> [Texto extraído]

= = = = = = =

Greg Sestero: “O Tommy (Wiseau) nunca teve a oportunidade de ser levado a sério como ator”
Greg Sestero foi o convidado de honra da última Sessão de Culto, organizada por Filipe Melo no Espaço Nimas. Ao longo deste projeto, alguns dos maiores clássicos do cinema ‘de culto’ foram exibidos ao público no Nimas, numa quarta-feira aleatória de cada mês. Chegou ao fim uma parceria de um ano entre Filipe Melo e a Medeia Filmes, que trouxeram aos ecrãs filmes como El Topo, Gremlins ou The Fearless Vampire Killers, e onde personalidades como Zach Galligan e agora Greg Sestero deliciaram os fãs com sessões de perguntas e respostas, bem como apresentações e factos curiosos sobre os filmes onde estavam envolvidos.
Ditou o destino que estas sessões haviam de acabar tal como começaram: com a visualização do clássico The Room, considerado por muitos como o melhor mau filme algum dia feito, e que ganhou a carinhosa alcunha de O Citizen Kane dos maus filmes. Greg Sestero interpreta Mark em The Room, o melhor amigo do personagem principal, Johnny (Tommy Wiseau), que se encontra dividido entre a amizade que nutre por ele e a tentação de estar com a futura noiva do mesmo, Lisa (Juliette Danielle). O ator veio promover o filme, bem como o seu livro The Disaster Artist, que foi alvo de uma adaptação cinematográfica com a realização e o protagonismo de James Franco. Conversámos com o ator sobre todos os seus projetos. Podes ler a entrevista aqui:
Estás aqui para promover o teu livro, The Disaster Artist, que conta a história de The Room, bem como as aventuras que a ele levaram, e as curiosidades de backstage. Começando pelo início, como é que tu e o Tommy (Wiseau) se conheceram, e como acabaram por trabalhar juntos?

= = = = = = =

> [Instruções do exercício]
1 > Que alcunha carinhosa ganhou The Room, segundo o texto?
2 > Que filmes exibidos nas Sessões de Culto do Nimas são referidos pelo título no texto?
Estas linhas não têm qualquer relação com o texto.

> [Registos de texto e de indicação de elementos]
= = = = = = =

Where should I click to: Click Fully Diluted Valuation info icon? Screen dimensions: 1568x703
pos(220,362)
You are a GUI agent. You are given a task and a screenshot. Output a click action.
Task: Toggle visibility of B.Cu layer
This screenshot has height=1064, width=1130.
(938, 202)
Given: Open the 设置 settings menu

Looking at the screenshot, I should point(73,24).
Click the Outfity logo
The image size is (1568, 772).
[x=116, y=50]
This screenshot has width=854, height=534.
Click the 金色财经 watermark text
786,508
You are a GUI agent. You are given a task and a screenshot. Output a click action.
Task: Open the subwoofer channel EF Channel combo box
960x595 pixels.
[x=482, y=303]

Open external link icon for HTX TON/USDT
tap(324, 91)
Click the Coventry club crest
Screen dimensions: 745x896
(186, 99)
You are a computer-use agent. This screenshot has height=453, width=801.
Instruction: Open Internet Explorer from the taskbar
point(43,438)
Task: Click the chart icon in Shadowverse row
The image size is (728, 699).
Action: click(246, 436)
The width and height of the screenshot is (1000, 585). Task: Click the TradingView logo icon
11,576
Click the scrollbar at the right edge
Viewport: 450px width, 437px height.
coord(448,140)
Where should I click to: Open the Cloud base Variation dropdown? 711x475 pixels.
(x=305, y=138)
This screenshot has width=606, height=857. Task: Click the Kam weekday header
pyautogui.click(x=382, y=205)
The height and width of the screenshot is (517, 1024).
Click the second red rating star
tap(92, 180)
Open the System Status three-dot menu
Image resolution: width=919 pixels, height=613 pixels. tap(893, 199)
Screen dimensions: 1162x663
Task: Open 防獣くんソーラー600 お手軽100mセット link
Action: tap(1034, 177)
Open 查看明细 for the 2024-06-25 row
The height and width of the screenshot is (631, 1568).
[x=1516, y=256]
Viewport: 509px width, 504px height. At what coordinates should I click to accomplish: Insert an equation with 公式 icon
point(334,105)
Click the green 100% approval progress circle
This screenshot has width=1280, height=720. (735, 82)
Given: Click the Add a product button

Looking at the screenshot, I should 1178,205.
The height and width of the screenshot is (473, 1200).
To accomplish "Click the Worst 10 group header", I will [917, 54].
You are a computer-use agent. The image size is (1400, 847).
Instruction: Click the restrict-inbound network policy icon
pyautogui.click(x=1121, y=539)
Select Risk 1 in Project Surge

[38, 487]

= = = = = = =

> [Soluções por tarefa]
1 > O Citizen Kane dos maus filmes.

2 > El Topo, Gremlins, The Fearless Vampire Killers e The Room.